===== PASSAGE PROVIDED

In order to better appreciate this modest 40-minute dance solo with music you need to know the back story. The veteran Finnish dance artist Alpo Aaltokoski was meant to create a collaborative performance with Ali Alawad, a virtuoso Iraqi oud lute player and singer, as a means of examining cultural similarities and differences. But the rejection of Alawad's asylum application put a spanner in the works. Rather than accept forced repatriation, Alawad fled Finland two weeks before the premiere. These events didn't stop the men's artistic aspirations. The result is, in effect, a subtle yet resonant act of political defiance.

==========
===== MATERIAL

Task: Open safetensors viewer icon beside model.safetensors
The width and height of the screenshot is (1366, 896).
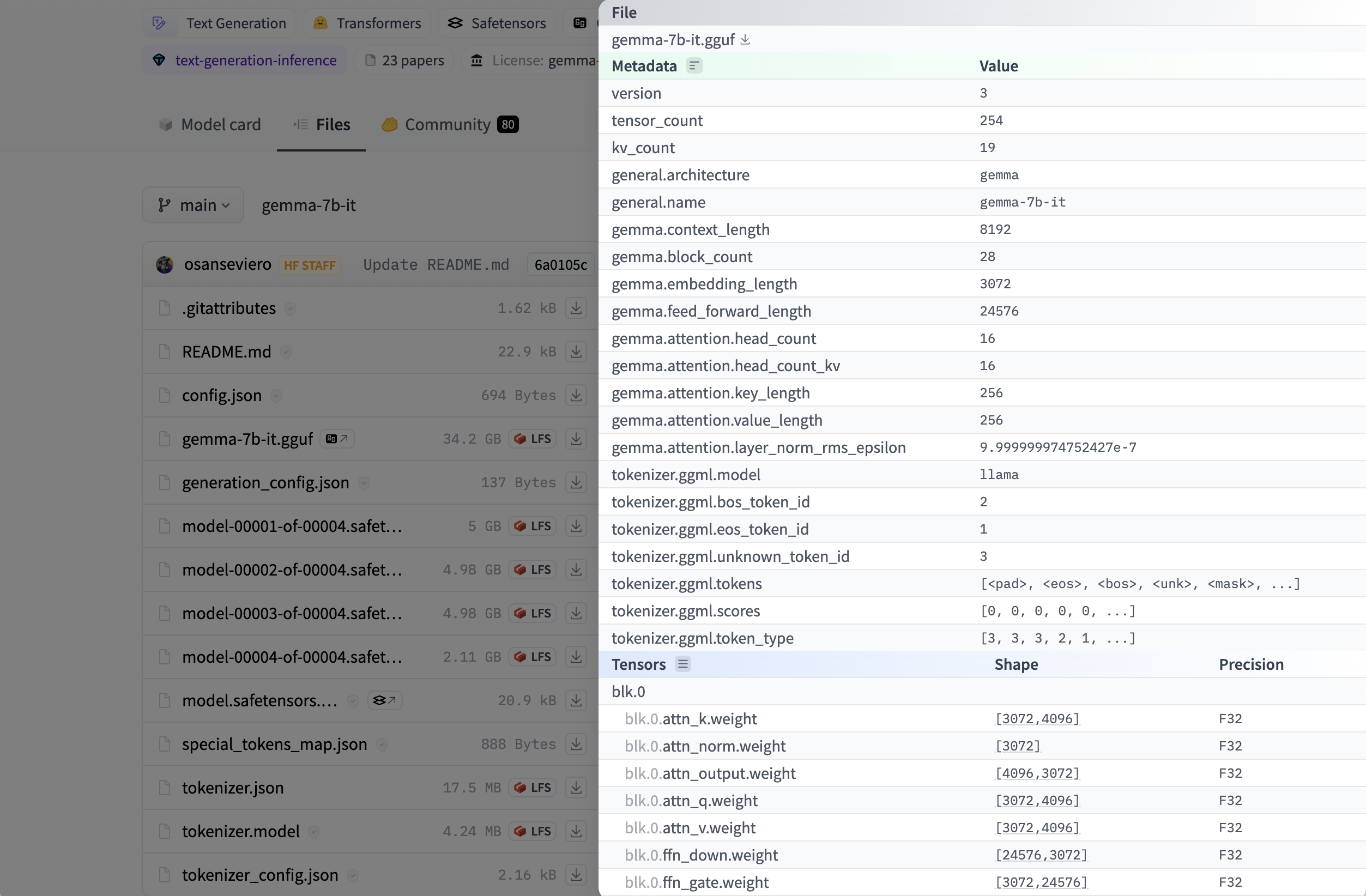Action: (384, 700)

==========

> _DIRECTIVES_:
- 1) According to the review of the dance solo, how long before the premiere did Alawad flee Finland?
- 2) Reproduce the stretch of the review of the dance solo from "In order to" through "of political defiance.", word for word.
- 3) Carry on the review of the dance solo from the point where it stops.

> _RESPONSE LIST_:
- 1) Two weeks before the premiere.

- 2)
In order to better appreciate this modest 40-minute dance solo with music you need to know the back story. The veteran Finnish dance artist Alpo Aaltokoski was meant to create a collaborative performance with Ali Alawad, a virtuoso Iraqi oud lute player and singer, as a means of examining cultural similarities and differences. But the rejection of Alawad's asylum application put a spanner in the works. Rather than accept forced repatriation, Alawad fled Finland two weeks before the premiere. These events didn't stop the men's artistic aspirations. The result is, in effect, a subtle yet resonant act of political defiance.

- 3)
Thin and wiry in casual clothes, Aaltokoski is a simultaneously silky yet twitchy mover. Initially he swirls his limbs and twists his torso, or sometimes jogs in place. A third of the small, bare stage is fronted by a scrim onto which looming video footage of Alawad is occasionally projected. His music is seductive and heartfelt. It alters how Aaltokoski dances, softening his innate angularity, slowing him down and transforming him into a more sensually undulant presence.

At one juncture Aaltokoski appears to mime hugging an instrument while, towards the close of the piece, he clutches his head and throws out his hands in a gesture of impatience, lamentation or disgust. Visually the performance is handsome: Alawad is sharply filmed, while Aaltokoski is bathed in low-key, lambent light.